Luigi también dijo que la acción que tomó su expareja al demandar a sus padres le parece “ridícula”. “Mis padres no tienen responsabilidad alguna sobre este caso en particular”., escribió.

Raquel Maroto firmó a principio de semana la orden de apremio contra su exsuegro y su esposa por no pagar la pensión de enero. Cortesía
Raquel Maroto firmó a principio de semana la orden de apremio contra su exsuegro y su esposa por no pagar la pensión de enero. Cortesía
Lo que dice la Ley
El artículo 169 del Código de Familia determina que deben pagar pensión los cónyuges entre sí, los padres a sus hijos menores o incapaces y los hijos a sus padres. Además, los hermanos a los hermanos menores o a los que presenten una discapacidad que les impida valerse por sí mismos y los abuelos a los nietos menores.

“La señora Maroto mintió al Juzgado afirmando que no puede trabajar por problemas de hipertensión cuando esto es totalmente falso. Le afirmó a la jueza que por este motivo tuvo que proceder a demandar a mis padres y la señora de hecho trabaja como notificadora legal para distintos bancos estatales”, señaló el músico.

Flores asegura que su expareja se queja de que no le alcanza el dinero “pero amigos músicos míos me pasan informando que la ven frecuentando todos los fines de semana salones de baile”, asegura.

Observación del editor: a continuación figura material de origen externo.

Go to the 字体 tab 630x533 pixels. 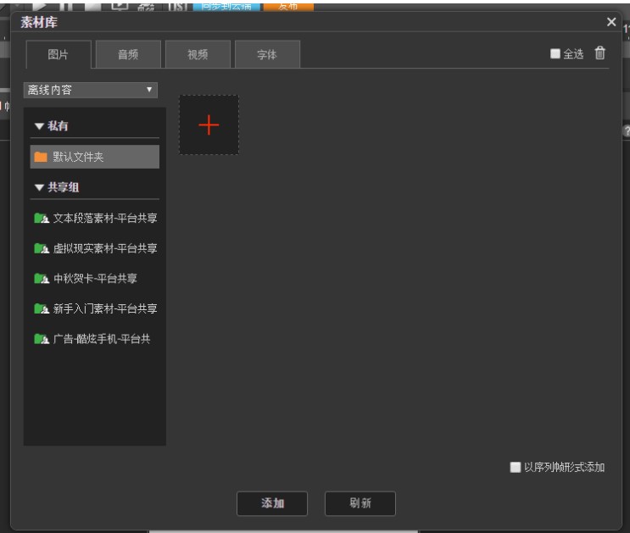(267, 54)
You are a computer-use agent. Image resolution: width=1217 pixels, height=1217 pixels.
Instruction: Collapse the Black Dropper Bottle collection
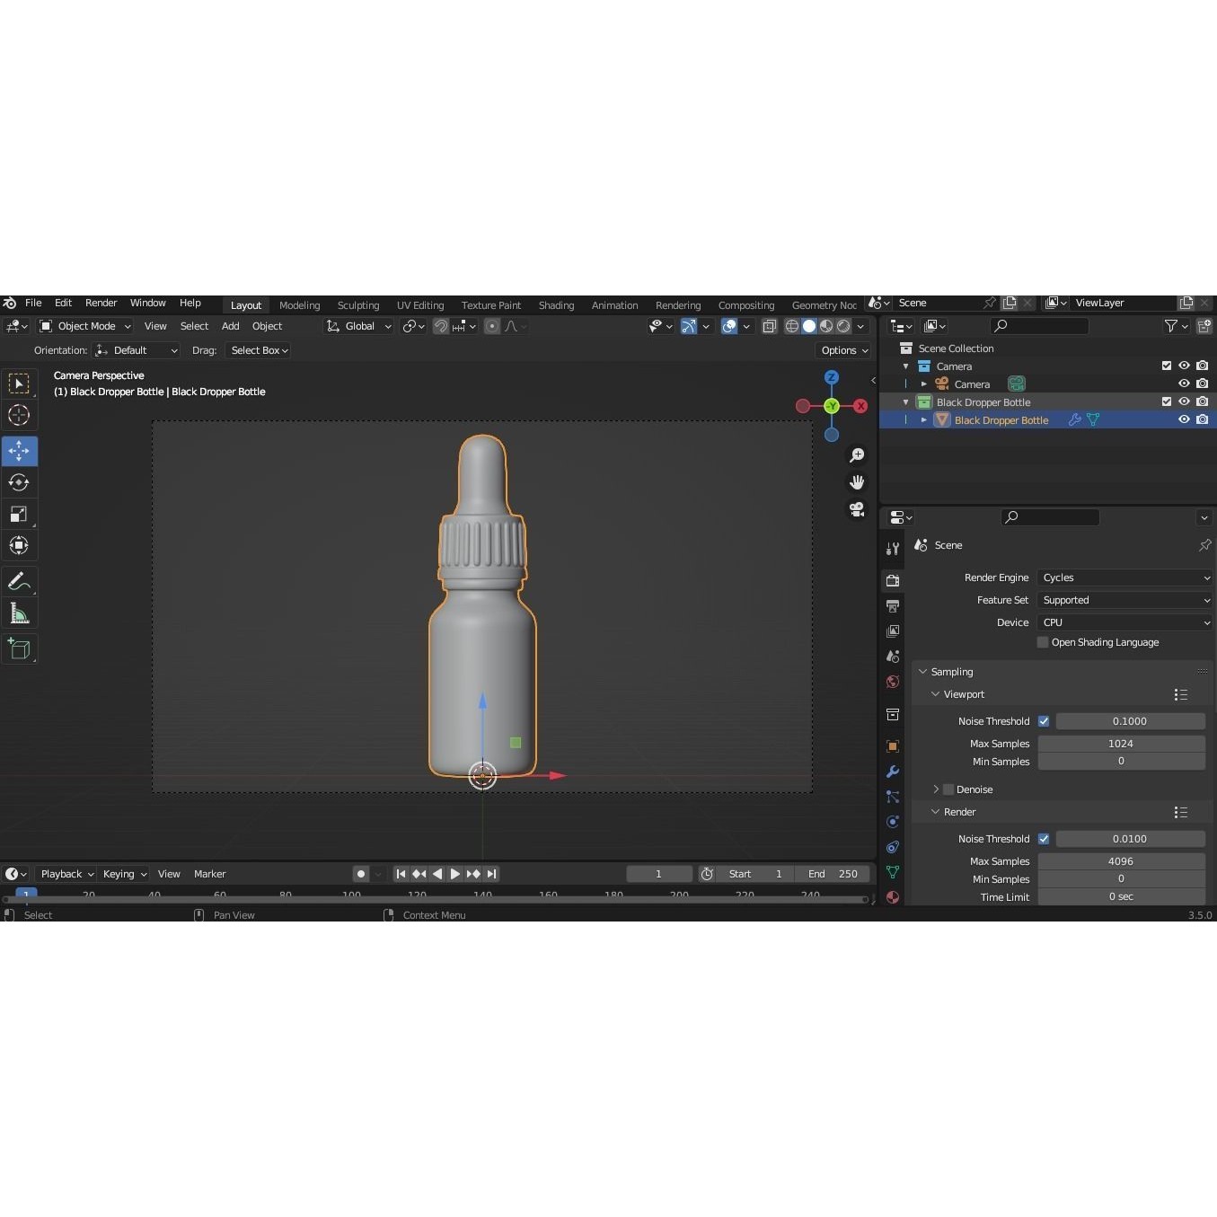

Además lamentó que debido a los problemas entre ellos sea su hija la más afectada pues, según contó, cuando él llegaba a verla siempre terminaban discutiendo y entonces optó por no visitarla más.

“Siempre estaré en la mejor disposición de proveerle a mi hija todo lo necesario, pero en vista de los comportamientos de esta señora todo esto me es muy difícil de llevarlo a cabo de la mejor forma. Le hace creer a la gente que la niña está afectada psicológicamente por mi culpa cuando esto no es cierto, la que ha provocado todo esto es ella misma”, dijo.